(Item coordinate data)
•••••

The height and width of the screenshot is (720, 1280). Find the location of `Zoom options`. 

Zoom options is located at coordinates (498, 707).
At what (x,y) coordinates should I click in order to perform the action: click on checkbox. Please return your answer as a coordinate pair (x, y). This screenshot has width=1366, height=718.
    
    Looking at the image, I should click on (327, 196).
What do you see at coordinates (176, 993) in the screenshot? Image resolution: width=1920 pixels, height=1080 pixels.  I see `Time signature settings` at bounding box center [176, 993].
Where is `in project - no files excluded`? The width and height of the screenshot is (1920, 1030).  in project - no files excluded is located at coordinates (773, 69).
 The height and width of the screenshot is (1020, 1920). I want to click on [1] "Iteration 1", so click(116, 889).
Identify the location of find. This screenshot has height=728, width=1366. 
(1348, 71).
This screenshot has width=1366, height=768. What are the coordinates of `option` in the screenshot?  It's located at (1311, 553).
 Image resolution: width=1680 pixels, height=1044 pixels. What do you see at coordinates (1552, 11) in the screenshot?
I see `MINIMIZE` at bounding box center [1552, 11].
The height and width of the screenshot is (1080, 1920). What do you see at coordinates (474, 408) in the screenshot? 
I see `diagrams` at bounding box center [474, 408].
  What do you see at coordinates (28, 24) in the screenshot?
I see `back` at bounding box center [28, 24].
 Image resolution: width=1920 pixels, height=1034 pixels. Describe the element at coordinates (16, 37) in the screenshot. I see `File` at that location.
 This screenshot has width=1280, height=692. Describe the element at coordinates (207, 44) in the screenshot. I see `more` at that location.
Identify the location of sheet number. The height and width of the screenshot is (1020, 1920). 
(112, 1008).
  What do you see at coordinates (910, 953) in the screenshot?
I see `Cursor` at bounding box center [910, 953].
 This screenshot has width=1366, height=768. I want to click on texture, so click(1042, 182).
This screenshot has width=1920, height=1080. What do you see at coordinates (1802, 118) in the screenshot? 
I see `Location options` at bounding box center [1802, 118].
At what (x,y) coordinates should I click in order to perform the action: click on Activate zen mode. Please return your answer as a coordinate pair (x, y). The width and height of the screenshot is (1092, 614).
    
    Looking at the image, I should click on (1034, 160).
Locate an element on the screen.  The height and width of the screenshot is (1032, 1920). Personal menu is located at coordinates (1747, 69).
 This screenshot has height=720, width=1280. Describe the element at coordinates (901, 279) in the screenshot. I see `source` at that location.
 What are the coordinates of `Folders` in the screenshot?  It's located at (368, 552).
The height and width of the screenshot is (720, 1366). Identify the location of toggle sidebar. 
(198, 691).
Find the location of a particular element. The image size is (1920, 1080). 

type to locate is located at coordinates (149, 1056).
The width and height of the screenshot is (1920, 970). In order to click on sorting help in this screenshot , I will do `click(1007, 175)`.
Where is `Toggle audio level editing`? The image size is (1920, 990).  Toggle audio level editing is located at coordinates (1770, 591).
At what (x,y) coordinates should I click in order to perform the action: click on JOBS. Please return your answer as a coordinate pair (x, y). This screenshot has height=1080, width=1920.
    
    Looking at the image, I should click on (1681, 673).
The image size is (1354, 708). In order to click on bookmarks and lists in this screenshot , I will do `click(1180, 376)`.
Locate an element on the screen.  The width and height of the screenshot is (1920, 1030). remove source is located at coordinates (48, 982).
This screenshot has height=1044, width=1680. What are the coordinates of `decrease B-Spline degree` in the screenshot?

•••••

> EXERCISE:
Please copy every one of the rows above word for word.

> SOLUTION BELOW:
The height and width of the screenshot is (720, 1280). Find the location of `Zoom options`. 

Zoom options is located at coordinates (498, 707).
At what (x,y) coordinates should I click in order to perform the action: click on checkbox. Please return your answer as a coordinate pair (x, y). This screenshot has width=1366, height=718.
    
    Looking at the image, I should click on (327, 196).
What do you see at coordinates (176, 993) in the screenshot? Image resolution: width=1920 pixels, height=1080 pixels.  I see `Time signature settings` at bounding box center [176, 993].
Where is `in project - no files excluded`? The width and height of the screenshot is (1920, 1030).  in project - no files excluded is located at coordinates (773, 69).
 The height and width of the screenshot is (1020, 1920). I want to click on [1] "Iteration 1", so click(116, 889).
Identify the location of find. This screenshot has height=728, width=1366. 
(1348, 71).
This screenshot has width=1366, height=768. What are the coordinates of `option` in the screenshot?  It's located at (1311, 553).
 Image resolution: width=1680 pixels, height=1044 pixels. What do you see at coordinates (1552, 11) in the screenshot?
I see `MINIMIZE` at bounding box center [1552, 11].
The height and width of the screenshot is (1080, 1920). What do you see at coordinates (474, 408) in the screenshot? 
I see `diagrams` at bounding box center [474, 408].
  What do you see at coordinates (28, 24) in the screenshot?
I see `back` at bounding box center [28, 24].
 Image resolution: width=1920 pixels, height=1034 pixels. Describe the element at coordinates (16, 37) in the screenshot. I see `File` at that location.
 This screenshot has width=1280, height=692. Describe the element at coordinates (207, 44) in the screenshot. I see `more` at that location.
Identify the location of sheet number. The height and width of the screenshot is (1020, 1920). 
(112, 1008).
  What do you see at coordinates (910, 953) in the screenshot?
I see `Cursor` at bounding box center [910, 953].
 This screenshot has width=1366, height=768. I want to click on texture, so click(1042, 182).
This screenshot has width=1920, height=1080. What do you see at coordinates (1802, 118) in the screenshot? 
I see `Location options` at bounding box center [1802, 118].
At what (x,y) coordinates should I click in order to perform the action: click on Activate zen mode. Please return your answer as a coordinate pair (x, y). The width and height of the screenshot is (1092, 614).
    
    Looking at the image, I should click on (1034, 160).
Locate an element on the screen.  The height and width of the screenshot is (1032, 1920). Personal menu is located at coordinates (1747, 69).
 This screenshot has height=720, width=1280. Describe the element at coordinates (901, 279) in the screenshot. I see `source` at that location.
 What are the coordinates of `Folders` in the screenshot?  It's located at (368, 552).
The height and width of the screenshot is (720, 1366). Identify the location of toggle sidebar. 
(198, 691).
Find the location of a particular element. The image size is (1920, 1080). 

type to locate is located at coordinates (149, 1056).
The width and height of the screenshot is (1920, 970). In order to click on sorting help in this screenshot , I will do `click(1007, 175)`.
Where is `Toggle audio level editing`? The image size is (1920, 990).  Toggle audio level editing is located at coordinates (1770, 591).
At what (x,y) coordinates should I click in order to perform the action: click on JOBS. Please return your answer as a coordinate pair (x, y). This screenshot has height=1080, width=1920.
    
    Looking at the image, I should click on (1681, 673).
The image size is (1354, 708). In order to click on bookmarks and lists in this screenshot , I will do `click(1180, 376)`.
Locate an element on the screen.  The width and height of the screenshot is (1920, 1030). remove source is located at coordinates (48, 982).
This screenshot has height=1044, width=1680. What are the coordinates of `decrease B-Spline degree` in the screenshot?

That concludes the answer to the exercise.